'The time for indulgence is long over'

Today’s Irish Times editorial would seem to sum up the prevailing mood of the Irish, British and, now, the US Government – “We share the view of the British and Irish Prime Ministers that the continuation of paramilitarism and associated criminality remains the central obstacle to a lasting and durable peace in Northern Ireland“, US State Department spokesman.

Irish Times editorial –

The mask is slipping in the IRA’s second statement. It is not clear whether republicans are just being sullen and petulant because Sinn Féin has to take responsibility for their actions or, more likely, the statement is intended as a sinister and nasty prelude to a threatened return to war and terrorism.

The IRA has raised the ante by warning the Government that it should not underestimate the seriousness of the current situation. That is certainly true. But the time for indulgence of the twin-track strategy, the Sinn Féin ballot box in the one hand and IRA gangsterism in the other, is long over.

The IRA has drawn attention to its threat not to “remain quiescent” in the future, even as the Independent Monitoring Commission reported on its activities. Its response has emanated from the perfectly reasonable request that Sinn Féin should act as a stand-alone political party, like all others in Dáil Éireann today, and that the IRA should go out of business.
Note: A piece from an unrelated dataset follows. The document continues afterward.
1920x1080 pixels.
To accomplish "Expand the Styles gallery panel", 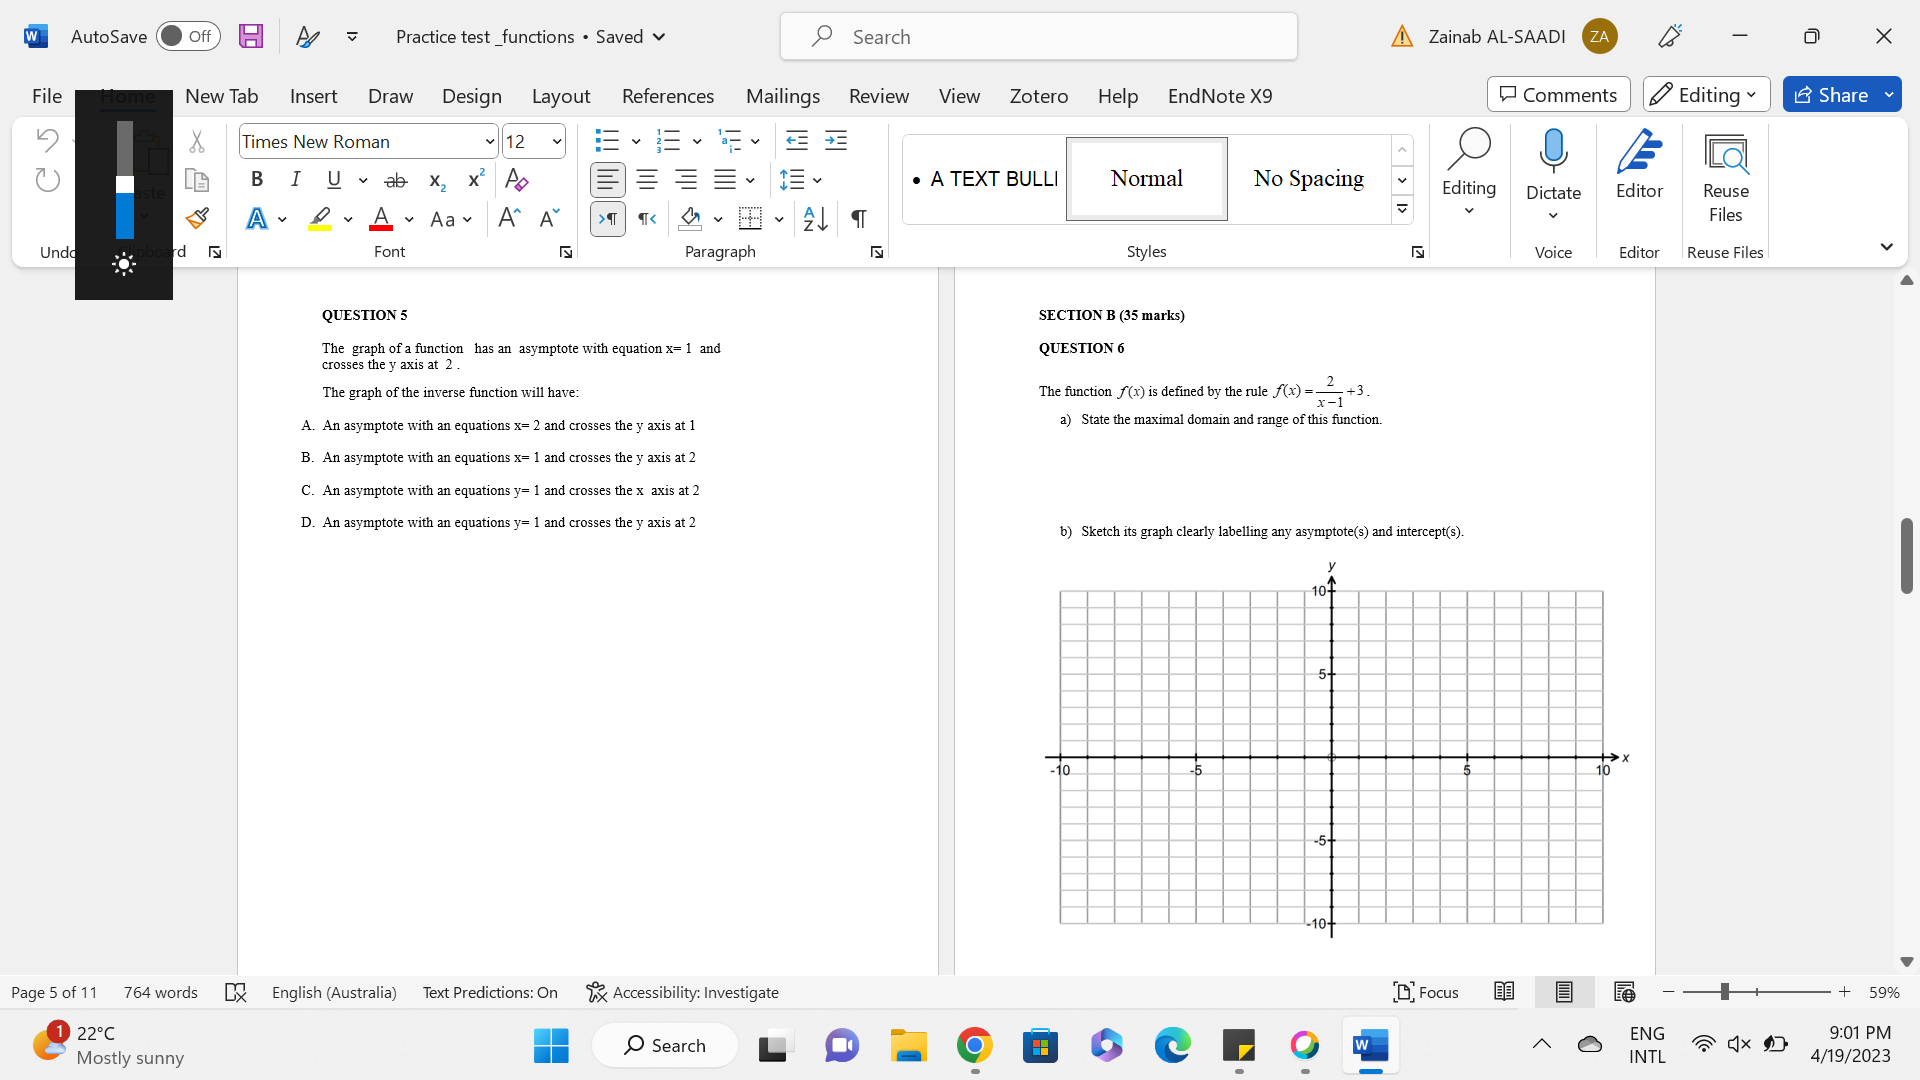I will [1402, 208].
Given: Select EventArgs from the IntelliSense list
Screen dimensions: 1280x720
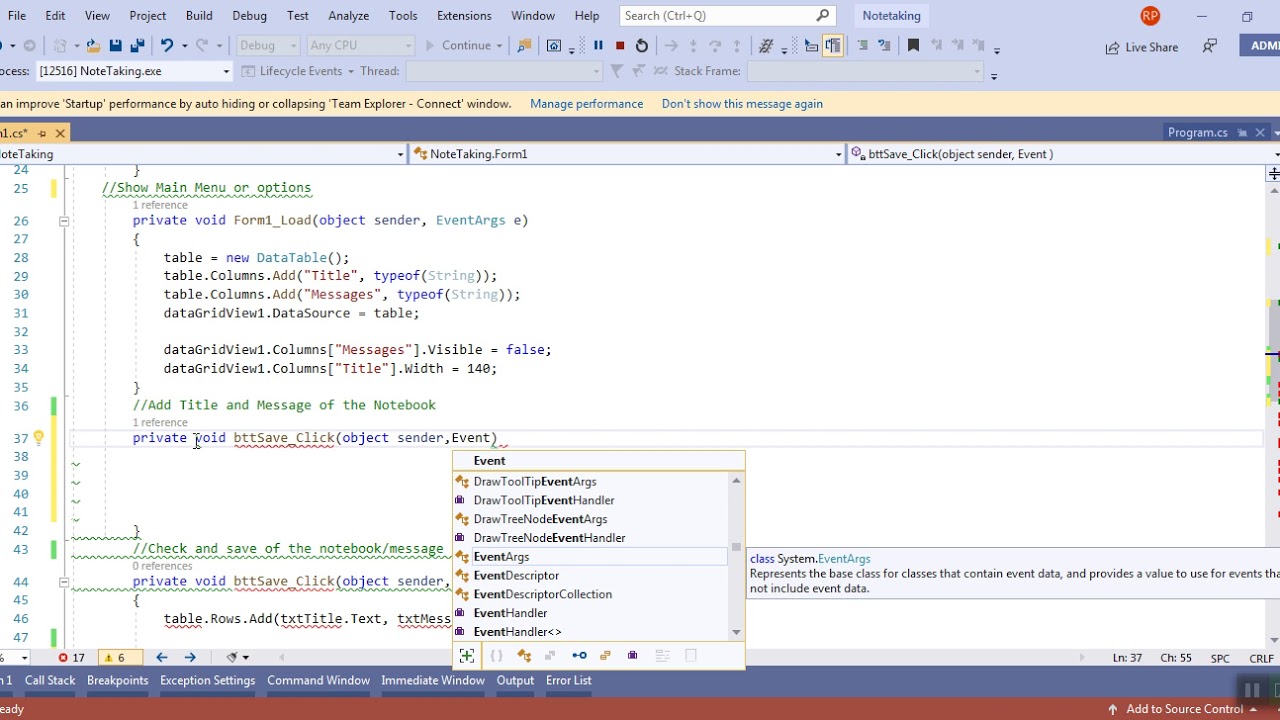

After nearly 11 years of formal ceasefire, however, the republican leadership is clearly not prepared to abandon violence and criminal activity in favour of exclusively democratic politics. There are those within the IRA who are not prepared to accept that progress towards a united Ireland should take place on an agreed basis and within the framework of the Belfast Agreement. Are they now in the ascendant within the republican movement? If Sinn Féin now speaks for “ourselves”, as Mr Gerry Adams said yesterday, what is going on within the IRA? What influence do he and Mr Martin McGuinness have to deliver the end of all criminal and paramilitary activity?

Mr Adams and Mr McGuinness were told by the Taoiseach last week to go away and reflect on the situation in the aftermath of the Northern Bank robbery and to come back when they were in a position to say the IRA would end its activities and leave the stage.

In the past, the IRA withdrew from talks with the Independent International Commission on Decommissioning when sanctions were imposed on Sinn Féin as a result of its paramilitary activity. The organisation reacted with aggression, intransigence and ambiguity to successive attempts by the two governments to bring an end to its paramilitary activity, punishment beatings and other criminal acts.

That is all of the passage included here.